During the event, participants also noted that it is difficult to tell the vintage based on the front label. But loyalists of Durieux will know that his vintages are written in a long line of numbers at the back of the labels. 

Flight I opened with The Whites: Love and Pif 2017, Love and Pif 2018, and Manon 2017. The Manon announced itself immediately, with oxidative mandarin orange peel on the nose, cashew and pistachio underneath. Salinity and minerality were the main point, with the oxidative notes adding complexity without ever overwhelming. The phenolic grip from the skins was well-balanced against the fruit. Both Aligotés carried the same phenolic grip that defines his work with this varietal — texture being the centrepiece, not concentration.

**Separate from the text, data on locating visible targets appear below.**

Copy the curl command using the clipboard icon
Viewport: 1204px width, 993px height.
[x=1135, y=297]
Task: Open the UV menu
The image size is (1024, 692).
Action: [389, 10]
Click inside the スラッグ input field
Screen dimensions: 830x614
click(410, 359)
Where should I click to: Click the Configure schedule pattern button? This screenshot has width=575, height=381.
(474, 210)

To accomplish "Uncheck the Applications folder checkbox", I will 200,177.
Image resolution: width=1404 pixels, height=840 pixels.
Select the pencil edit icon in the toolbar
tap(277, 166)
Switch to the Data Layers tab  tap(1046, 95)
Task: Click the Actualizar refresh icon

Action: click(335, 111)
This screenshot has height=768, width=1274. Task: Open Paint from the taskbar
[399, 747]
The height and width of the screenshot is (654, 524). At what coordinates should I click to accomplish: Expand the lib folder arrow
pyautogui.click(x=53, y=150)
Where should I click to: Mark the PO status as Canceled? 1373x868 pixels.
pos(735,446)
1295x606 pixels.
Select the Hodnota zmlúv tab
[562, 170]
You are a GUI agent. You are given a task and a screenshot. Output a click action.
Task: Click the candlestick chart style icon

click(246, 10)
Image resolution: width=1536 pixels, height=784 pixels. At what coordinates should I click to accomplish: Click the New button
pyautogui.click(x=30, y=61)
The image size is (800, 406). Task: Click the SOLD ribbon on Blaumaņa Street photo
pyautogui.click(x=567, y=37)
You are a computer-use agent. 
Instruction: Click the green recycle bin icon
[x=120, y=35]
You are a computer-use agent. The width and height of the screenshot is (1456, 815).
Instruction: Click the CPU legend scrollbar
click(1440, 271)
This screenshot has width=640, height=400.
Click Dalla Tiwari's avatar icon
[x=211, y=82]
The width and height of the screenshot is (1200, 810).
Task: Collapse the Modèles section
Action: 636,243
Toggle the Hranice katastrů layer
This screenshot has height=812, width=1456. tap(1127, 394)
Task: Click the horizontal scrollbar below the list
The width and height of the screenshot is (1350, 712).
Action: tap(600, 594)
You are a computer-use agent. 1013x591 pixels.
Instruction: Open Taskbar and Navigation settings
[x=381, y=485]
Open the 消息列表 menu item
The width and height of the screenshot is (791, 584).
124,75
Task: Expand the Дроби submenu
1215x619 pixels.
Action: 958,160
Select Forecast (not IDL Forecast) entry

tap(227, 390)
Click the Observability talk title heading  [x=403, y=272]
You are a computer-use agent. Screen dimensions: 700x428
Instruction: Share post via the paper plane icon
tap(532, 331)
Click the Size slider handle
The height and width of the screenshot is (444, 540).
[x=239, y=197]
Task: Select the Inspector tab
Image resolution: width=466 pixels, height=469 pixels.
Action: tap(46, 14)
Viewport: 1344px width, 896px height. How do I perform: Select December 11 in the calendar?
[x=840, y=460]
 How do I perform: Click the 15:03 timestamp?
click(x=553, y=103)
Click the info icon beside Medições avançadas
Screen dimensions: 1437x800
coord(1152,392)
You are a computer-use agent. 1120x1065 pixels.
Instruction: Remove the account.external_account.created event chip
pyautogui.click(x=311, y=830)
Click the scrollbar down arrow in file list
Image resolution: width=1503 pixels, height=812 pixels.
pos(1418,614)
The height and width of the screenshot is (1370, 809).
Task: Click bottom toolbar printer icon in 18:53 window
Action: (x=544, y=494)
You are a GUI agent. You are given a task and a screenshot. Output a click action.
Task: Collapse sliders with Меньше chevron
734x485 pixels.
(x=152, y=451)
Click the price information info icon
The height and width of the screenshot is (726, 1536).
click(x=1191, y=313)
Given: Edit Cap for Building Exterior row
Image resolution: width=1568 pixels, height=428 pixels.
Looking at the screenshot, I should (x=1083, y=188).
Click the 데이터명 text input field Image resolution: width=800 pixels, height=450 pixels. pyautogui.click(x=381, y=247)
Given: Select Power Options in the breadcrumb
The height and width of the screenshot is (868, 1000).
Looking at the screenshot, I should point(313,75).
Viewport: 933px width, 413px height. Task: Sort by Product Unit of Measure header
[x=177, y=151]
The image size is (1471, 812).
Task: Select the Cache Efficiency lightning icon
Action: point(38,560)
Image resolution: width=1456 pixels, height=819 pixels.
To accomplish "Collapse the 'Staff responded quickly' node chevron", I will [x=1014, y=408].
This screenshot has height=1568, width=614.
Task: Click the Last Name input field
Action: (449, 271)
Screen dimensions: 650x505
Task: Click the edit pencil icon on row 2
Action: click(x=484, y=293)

Flight II, The Reds, was the evening's most instructive lesson, though the room did not know it yet. La Gouzotte 2018 presented a well-crafted regional expression, but the terroir story was not yet on point. Les Boutières 2017 brought more structure, with its sharp acidity and fruit concentration balanced by the unaggressive oak. This wine reminded me of 山楂 — the hawthorn snack of my childhood, bright and tart with that same distinctive grip. The Passetoutgrains 2018 led with structure over fruit, with an unexpected minty finish. Night Cost 2018 was the most powerful of the flight with a mineral finish that outlasted the fruit.

All four wines were closed during the initial tasting, which resulted in attendees being less enthusiastic about this flight. That is, until 10.30pm, when something quietly shifted in the glass. Suddenly, the tannins softened and the fruit had opened.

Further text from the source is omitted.